The energy flowing up from the planet below, at 213 units, is much more than anything we use. But the last figure in the table, 7110 units of energy release from the action of earthquakes, is the biggest non-solar item. And it has been going on for some billions of years.

There is nothing in the old science, such as energy from radioactive decay, or from tidal forces acting on the planet, which can account for an energy flow of this size. The concept of energy release from compressed-neutron decay, the Concore Model, does finally present an answer of the right magnitude.

Earthquake prediction
The Holy Grail of seismologists, and others needing to deal with the effects of earthquakes on our civilizations, is to be able to predict where earthquakes will occur. Until now there has been little success in such a search.

The Earth-Expansion Model does give a new start to this search. Once the regular expansion of the Earth is recognized, the way is open to use well-established physics and rock mechanics to model and predict how and where Expansion will lead to surface effects. Considerable computing power will be needed, but nothing like as much as is used currently for weather prediction.

Earth's Internal Heat
In the energy-balance table above, it was noted that heat appears at the surface of our planet which has originated from below. At 213 BLUs, it is a significant source, one which keeps our planet at an average temperature several degrees above that expected for an object orbiting the Sun at our distance.

The technical term for this energy flow is Geothermal Flux.

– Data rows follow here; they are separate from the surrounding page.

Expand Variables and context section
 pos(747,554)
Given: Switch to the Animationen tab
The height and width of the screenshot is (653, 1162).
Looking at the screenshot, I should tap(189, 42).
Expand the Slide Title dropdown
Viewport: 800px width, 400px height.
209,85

This flow is not uniform over the whole Earth, including at its ocean beds, and is highest where earth movements -- equilibration -- are occurring. Interestingly, this flux is quite low at ocean trenches, demonstrating that they are not the sites of most activity.


Fig. EP303-F29. A geothermal flux map for the United States. From [42].


The above map shows how geothermal flux varies in the United States. The units of heat flow in the scale on the right are in milliwatts per square metre, so the highest rate is only 0.15 Watts over a 1 x 1 metre square, and the lowest rate is one-tenth of that.

The map clearly shows how equilibration actions are expressed as energy releases. The flux is highest at elevated areas, where gravity is exploiting downward movement of rock particles via potential energy, and where earth movements are still active. Notice how, in California, the coastal strip immediately to west of the San Andreas Fault is being heated as it is dragged northwards relative to the mainland.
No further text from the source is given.